Problem statement
Examine the material below. Gather every line in which the string "input" appears.

Records to process
__________

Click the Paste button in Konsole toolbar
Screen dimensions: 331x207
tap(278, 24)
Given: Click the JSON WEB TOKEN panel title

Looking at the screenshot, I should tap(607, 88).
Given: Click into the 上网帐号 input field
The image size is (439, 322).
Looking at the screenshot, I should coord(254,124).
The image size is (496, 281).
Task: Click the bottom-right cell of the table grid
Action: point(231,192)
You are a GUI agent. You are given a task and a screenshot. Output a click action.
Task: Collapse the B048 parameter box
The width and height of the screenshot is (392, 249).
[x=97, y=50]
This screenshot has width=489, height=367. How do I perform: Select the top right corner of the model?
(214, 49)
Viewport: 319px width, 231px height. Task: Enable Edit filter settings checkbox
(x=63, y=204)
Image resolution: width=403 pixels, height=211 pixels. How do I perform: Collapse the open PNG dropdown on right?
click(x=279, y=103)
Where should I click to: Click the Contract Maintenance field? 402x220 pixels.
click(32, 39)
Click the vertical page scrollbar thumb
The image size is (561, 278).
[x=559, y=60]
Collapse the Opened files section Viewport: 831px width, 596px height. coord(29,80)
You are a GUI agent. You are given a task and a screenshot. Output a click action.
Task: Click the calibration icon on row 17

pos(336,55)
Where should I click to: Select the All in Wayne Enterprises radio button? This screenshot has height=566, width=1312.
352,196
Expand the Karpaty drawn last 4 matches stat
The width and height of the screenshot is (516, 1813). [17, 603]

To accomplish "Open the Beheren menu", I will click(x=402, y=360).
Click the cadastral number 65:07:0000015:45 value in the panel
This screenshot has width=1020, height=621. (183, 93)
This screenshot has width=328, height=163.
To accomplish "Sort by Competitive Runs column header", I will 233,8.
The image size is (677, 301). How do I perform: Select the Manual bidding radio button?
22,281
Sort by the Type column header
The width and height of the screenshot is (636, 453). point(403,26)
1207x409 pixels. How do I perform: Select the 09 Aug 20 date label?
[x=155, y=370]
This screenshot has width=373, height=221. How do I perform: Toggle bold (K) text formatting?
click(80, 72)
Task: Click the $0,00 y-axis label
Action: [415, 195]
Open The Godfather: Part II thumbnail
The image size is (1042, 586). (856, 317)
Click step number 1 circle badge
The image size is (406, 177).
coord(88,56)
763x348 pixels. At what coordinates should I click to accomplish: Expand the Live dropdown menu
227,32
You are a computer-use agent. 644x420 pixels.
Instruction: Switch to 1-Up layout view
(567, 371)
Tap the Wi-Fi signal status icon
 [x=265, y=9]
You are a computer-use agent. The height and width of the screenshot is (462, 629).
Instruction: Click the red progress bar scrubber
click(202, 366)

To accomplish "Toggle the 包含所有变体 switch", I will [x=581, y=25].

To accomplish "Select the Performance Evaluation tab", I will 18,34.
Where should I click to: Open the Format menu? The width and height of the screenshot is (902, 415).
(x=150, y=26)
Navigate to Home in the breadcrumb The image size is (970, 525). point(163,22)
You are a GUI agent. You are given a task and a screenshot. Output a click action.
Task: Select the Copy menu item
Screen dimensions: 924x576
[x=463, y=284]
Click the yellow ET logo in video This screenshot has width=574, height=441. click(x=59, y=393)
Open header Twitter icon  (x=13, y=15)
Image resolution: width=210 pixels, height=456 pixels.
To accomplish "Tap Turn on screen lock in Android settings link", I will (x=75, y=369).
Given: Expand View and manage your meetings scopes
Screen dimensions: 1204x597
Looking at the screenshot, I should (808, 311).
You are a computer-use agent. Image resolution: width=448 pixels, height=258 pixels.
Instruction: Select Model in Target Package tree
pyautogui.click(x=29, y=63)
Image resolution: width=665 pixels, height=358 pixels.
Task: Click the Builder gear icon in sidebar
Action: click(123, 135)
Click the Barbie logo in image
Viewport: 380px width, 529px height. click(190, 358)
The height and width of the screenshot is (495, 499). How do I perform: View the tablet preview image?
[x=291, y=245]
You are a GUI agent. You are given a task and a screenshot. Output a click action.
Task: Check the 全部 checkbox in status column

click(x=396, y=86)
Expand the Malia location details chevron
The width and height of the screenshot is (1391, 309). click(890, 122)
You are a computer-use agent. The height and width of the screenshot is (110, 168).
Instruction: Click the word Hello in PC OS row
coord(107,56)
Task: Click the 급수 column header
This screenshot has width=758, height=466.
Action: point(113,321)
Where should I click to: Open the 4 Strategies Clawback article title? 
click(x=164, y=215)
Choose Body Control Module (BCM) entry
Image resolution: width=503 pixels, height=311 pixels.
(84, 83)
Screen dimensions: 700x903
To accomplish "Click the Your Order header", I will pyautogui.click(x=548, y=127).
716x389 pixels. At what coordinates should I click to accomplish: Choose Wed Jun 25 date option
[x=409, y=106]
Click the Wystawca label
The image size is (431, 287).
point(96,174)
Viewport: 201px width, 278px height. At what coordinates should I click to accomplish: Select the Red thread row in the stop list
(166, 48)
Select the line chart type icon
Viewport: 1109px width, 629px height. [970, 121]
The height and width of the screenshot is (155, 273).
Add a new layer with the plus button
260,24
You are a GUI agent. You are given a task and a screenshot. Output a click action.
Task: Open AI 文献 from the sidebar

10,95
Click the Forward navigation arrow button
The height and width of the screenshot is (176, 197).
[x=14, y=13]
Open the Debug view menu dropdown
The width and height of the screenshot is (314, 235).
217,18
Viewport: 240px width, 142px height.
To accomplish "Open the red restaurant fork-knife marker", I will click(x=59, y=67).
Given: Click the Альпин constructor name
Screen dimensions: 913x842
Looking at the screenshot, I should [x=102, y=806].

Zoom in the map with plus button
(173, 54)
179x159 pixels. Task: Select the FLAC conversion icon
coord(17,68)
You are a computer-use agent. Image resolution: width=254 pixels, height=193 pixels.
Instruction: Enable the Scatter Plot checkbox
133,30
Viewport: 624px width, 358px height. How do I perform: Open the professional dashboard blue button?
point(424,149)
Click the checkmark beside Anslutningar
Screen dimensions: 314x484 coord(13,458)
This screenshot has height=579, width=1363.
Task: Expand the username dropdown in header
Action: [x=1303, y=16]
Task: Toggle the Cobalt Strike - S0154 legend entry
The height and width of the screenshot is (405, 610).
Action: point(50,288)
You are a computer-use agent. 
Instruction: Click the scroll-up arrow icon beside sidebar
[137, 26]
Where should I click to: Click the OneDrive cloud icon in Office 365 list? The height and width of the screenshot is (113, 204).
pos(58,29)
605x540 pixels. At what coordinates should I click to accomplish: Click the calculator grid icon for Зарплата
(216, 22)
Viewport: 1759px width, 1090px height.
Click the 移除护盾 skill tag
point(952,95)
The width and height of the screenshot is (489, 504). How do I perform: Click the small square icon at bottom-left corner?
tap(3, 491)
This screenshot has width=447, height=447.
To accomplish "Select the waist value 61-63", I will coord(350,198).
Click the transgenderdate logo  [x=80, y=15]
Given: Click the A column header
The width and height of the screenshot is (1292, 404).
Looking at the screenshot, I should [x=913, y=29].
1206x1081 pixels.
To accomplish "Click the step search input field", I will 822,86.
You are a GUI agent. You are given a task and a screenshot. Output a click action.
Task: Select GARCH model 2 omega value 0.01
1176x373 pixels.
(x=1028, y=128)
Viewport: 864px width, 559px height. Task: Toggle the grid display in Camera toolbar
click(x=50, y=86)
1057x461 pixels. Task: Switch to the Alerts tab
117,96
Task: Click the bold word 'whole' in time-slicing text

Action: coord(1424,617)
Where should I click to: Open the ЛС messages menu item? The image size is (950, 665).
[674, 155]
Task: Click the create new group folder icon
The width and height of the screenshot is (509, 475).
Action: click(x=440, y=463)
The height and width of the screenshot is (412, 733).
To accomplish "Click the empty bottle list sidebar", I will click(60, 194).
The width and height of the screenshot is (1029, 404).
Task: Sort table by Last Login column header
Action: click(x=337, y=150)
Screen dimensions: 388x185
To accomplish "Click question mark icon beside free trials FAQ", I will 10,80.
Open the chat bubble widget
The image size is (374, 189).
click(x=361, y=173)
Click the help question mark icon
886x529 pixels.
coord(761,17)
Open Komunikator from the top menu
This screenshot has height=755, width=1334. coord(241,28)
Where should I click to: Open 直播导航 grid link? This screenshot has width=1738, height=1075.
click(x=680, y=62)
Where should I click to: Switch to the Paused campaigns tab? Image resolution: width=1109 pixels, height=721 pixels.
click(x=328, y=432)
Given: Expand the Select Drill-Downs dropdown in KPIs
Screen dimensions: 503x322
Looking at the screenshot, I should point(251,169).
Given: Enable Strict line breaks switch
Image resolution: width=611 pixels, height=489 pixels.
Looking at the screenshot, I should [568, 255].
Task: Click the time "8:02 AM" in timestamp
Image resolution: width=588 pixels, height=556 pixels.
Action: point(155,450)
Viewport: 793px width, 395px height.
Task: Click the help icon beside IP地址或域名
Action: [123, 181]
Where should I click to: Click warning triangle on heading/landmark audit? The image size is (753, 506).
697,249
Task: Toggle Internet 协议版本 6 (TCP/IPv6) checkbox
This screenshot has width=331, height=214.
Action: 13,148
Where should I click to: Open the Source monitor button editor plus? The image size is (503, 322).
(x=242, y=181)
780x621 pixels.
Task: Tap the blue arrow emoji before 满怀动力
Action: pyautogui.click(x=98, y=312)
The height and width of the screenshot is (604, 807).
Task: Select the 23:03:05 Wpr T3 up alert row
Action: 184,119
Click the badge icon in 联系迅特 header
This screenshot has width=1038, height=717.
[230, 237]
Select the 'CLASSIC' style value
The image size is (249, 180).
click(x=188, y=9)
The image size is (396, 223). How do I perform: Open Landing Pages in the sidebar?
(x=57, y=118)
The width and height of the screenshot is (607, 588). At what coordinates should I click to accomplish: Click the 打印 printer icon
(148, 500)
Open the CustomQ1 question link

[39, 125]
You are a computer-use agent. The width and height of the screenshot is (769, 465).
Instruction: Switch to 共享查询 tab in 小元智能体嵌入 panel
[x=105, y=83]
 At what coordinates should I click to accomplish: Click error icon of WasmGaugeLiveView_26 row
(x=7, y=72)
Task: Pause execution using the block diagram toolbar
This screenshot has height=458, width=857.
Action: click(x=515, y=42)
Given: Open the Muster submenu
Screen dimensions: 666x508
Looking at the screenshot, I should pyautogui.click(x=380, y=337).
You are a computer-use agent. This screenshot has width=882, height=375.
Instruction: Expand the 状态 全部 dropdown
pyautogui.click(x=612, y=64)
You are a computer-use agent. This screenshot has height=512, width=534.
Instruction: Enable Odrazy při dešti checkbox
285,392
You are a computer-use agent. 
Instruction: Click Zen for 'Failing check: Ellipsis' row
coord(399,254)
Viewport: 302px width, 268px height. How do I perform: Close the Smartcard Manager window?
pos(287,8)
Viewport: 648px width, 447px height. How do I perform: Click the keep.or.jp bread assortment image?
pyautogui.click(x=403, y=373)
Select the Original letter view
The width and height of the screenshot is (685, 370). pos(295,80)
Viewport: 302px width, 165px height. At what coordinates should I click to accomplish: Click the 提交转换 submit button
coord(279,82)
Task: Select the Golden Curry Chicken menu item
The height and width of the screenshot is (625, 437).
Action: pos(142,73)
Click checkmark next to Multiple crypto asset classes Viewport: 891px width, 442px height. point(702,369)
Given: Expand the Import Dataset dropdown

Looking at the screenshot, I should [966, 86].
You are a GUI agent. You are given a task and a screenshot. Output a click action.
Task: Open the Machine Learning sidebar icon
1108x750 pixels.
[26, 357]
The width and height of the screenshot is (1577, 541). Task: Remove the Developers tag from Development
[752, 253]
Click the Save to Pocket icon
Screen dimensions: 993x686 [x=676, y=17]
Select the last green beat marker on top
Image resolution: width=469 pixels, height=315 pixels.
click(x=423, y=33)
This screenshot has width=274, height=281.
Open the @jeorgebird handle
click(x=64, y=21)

__________

Result
Given: Click into the 上网帐号 input field
To accomplish "Click the step search input field", I will 822,86.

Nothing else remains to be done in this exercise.